Each line at or after the one containing "http://home.eznet.net/~dminor (139, 1139)" should be transcribed exactly, up to and including the final line of the data.

INPUT DATA START

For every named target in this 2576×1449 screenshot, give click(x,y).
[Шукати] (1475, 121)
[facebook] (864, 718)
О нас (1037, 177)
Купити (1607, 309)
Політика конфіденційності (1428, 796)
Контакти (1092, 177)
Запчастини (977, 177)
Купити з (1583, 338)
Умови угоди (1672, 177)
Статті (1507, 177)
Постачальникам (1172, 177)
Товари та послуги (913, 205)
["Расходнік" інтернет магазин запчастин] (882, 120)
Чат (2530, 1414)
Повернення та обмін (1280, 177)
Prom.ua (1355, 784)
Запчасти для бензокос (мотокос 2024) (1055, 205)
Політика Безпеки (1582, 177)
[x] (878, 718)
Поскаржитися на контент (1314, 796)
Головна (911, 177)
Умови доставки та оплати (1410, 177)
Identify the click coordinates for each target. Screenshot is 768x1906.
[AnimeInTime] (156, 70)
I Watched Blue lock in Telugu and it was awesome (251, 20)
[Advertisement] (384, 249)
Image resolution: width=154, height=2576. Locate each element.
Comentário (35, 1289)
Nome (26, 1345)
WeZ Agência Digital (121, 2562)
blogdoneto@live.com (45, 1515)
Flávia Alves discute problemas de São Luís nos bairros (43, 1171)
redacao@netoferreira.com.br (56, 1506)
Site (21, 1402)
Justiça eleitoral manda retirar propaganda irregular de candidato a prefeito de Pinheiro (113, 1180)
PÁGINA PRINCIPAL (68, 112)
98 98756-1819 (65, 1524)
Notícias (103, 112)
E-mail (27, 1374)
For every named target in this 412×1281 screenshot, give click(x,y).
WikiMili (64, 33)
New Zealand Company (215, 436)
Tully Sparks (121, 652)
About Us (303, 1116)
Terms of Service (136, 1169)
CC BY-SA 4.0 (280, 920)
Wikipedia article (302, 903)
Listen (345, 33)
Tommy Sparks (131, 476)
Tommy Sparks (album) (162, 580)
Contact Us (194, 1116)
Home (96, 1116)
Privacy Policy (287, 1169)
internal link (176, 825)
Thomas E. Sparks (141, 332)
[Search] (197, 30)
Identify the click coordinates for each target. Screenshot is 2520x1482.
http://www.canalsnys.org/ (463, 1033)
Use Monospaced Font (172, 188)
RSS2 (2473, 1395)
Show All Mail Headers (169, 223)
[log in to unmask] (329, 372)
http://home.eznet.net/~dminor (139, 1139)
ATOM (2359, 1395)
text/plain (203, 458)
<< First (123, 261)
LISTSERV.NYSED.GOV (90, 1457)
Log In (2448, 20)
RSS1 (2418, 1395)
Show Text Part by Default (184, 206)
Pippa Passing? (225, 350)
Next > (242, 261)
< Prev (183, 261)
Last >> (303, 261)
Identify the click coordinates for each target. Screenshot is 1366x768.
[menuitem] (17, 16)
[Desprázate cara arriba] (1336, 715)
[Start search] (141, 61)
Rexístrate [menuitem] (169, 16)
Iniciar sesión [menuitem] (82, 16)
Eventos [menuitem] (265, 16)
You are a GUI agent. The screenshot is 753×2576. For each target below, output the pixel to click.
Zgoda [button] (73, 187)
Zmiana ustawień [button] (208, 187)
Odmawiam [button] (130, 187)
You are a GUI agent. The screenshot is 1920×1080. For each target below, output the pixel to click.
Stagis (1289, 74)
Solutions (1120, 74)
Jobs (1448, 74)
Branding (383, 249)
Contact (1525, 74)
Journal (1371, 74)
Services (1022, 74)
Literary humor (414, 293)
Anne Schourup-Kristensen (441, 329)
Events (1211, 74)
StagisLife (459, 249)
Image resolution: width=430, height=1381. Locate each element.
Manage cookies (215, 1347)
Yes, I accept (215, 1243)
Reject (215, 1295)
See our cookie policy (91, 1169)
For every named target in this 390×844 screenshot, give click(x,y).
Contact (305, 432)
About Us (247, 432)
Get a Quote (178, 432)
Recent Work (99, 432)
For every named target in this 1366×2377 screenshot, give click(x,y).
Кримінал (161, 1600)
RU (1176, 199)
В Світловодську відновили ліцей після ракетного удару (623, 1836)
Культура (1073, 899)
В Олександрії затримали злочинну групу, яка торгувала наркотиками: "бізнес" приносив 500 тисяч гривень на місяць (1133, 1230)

INPUT DATA END

= YOUR SOLUTION =
http://home.eznet.net/~dminor (139, 1139)
ATOM (2359, 1395)
text/plain (203, 458)
<< First (123, 261)
LISTSERV.NYSED.GOV (90, 1457)
Log In (2448, 20)
RSS1 (2418, 1395)
Show Text Part by Default (184, 206)
Pippa Passing? (225, 350)
Next > (242, 261)
< Prev (183, 261)
Last >> (303, 261)
Identify the click coordinates for each target. Screenshot is 1366x768.
[menuitem] (17, 16)
[Desprázate cara arriba] (1336, 715)
[Start search] (141, 61)
Rexístrate [menuitem] (169, 16)
Iniciar sesión [menuitem] (82, 16)
Eventos [menuitem] (265, 16)
You are a GUI agent. The screenshot is 753×2576. For each target below, output the pixel to click.
Zgoda [button] (73, 187)
Zmiana ustawień [button] (208, 187)
Odmawiam [button] (130, 187)
You are a GUI agent. The screenshot is 1920×1080. For each target below, output the pixel to click.
Stagis (1289, 74)
Solutions (1120, 74)
Jobs (1448, 74)
Branding (383, 249)
Contact (1525, 74)
Journal (1371, 74)
Services (1022, 74)
Literary humor (414, 293)
Anne Schourup-Kristensen (441, 329)
Events (1211, 74)
StagisLife (459, 249)
Image resolution: width=430, height=1381. Locate each element.
Manage cookies (215, 1347)
Yes, I accept (215, 1243)
Reject (215, 1295)
See our cookie policy (91, 1169)
For every named target in this 390×844 screenshot, give click(x,y).
Contact (305, 432)
About Us (247, 432)
Get a Quote (178, 432)
Recent Work (99, 432)
For every named target in this 1366×2377 screenshot, give click(x,y).
Кримінал (161, 1600)
RU (1176, 199)
В Світловодську відновили ліцей після ракетного удару (623, 1836)
Культура (1073, 899)
В Олександрії затримали злочинну групу, яка торгувала наркотиками: "бізнес" приносив 500 тисяч гривень на місяць (1133, 1230)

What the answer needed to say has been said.